● **WHAT THE TASK REQUIRES**: Copy out the entries word for word, starting at the line that contains "Click filter icon" and continuing through the last line of the entries.

-- Start --

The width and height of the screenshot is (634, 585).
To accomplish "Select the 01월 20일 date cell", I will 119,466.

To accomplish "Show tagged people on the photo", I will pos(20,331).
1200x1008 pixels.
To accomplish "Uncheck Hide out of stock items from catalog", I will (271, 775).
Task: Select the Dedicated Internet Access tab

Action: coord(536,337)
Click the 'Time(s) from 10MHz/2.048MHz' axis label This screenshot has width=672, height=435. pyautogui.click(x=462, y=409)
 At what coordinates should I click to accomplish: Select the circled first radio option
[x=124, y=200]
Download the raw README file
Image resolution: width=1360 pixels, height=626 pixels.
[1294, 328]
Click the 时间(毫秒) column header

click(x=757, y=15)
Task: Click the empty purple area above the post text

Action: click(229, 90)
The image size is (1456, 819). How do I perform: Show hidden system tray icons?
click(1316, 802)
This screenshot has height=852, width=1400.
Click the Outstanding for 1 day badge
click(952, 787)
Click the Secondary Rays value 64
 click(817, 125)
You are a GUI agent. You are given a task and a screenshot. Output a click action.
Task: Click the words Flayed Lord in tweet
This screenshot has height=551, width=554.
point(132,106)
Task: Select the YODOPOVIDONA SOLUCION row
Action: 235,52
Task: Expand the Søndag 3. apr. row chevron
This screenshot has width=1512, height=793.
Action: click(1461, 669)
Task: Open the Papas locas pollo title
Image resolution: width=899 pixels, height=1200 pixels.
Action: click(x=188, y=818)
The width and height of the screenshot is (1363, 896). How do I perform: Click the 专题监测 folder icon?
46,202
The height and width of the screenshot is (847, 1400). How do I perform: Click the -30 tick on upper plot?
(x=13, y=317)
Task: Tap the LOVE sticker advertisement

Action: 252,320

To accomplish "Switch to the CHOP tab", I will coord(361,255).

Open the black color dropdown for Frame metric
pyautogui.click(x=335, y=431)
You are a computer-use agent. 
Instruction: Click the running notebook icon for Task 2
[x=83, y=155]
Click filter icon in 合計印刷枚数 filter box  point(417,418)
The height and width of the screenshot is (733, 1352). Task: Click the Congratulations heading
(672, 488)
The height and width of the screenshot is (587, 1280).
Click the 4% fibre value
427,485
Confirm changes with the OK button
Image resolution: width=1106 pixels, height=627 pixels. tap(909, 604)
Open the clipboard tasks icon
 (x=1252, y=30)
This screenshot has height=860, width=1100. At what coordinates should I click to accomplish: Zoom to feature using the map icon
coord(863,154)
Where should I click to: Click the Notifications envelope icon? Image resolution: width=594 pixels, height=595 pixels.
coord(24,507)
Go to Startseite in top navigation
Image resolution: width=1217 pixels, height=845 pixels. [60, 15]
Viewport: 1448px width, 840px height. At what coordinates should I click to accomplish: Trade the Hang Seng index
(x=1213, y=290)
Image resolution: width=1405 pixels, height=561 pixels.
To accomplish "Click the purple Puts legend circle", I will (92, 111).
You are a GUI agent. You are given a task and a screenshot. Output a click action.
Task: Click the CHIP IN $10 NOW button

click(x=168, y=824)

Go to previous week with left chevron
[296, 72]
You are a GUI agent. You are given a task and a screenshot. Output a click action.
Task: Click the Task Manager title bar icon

-- End --

● **TASK RESPONSE**:
Click filter icon in 合計印刷枚数 filter box  point(417,418)
The height and width of the screenshot is (733, 1352). Task: Click the Congratulations heading
(672, 488)
The height and width of the screenshot is (587, 1280).
Click the 4% fibre value
427,485
Confirm changes with the OK button
Image resolution: width=1106 pixels, height=627 pixels. tap(909, 604)
Open the clipboard tasks icon
 (x=1252, y=30)
This screenshot has height=860, width=1100. At what coordinates should I click to accomplish: Zoom to feature using the map icon
coord(863,154)
Where should I click to: Click the Notifications envelope icon? Image resolution: width=594 pixels, height=595 pixels.
coord(24,507)
Go to Startseite in top navigation
Image resolution: width=1217 pixels, height=845 pixels. [60, 15]
Viewport: 1448px width, 840px height. At what coordinates should I click to accomplish: Trade the Hang Seng index
(x=1213, y=290)
Image resolution: width=1405 pixels, height=561 pixels.
To accomplish "Click the purple Puts legend circle", I will (92, 111).
You are a GUI agent. You are given a task and a screenshot. Output a click action.
Task: Click the CHIP IN $10 NOW button

click(x=168, y=824)

Go to previous week with left chevron
[296, 72]
You are a GUI agent. You are given a task and a screenshot. Output a click action.
Task: Click the Task Manager title bar icon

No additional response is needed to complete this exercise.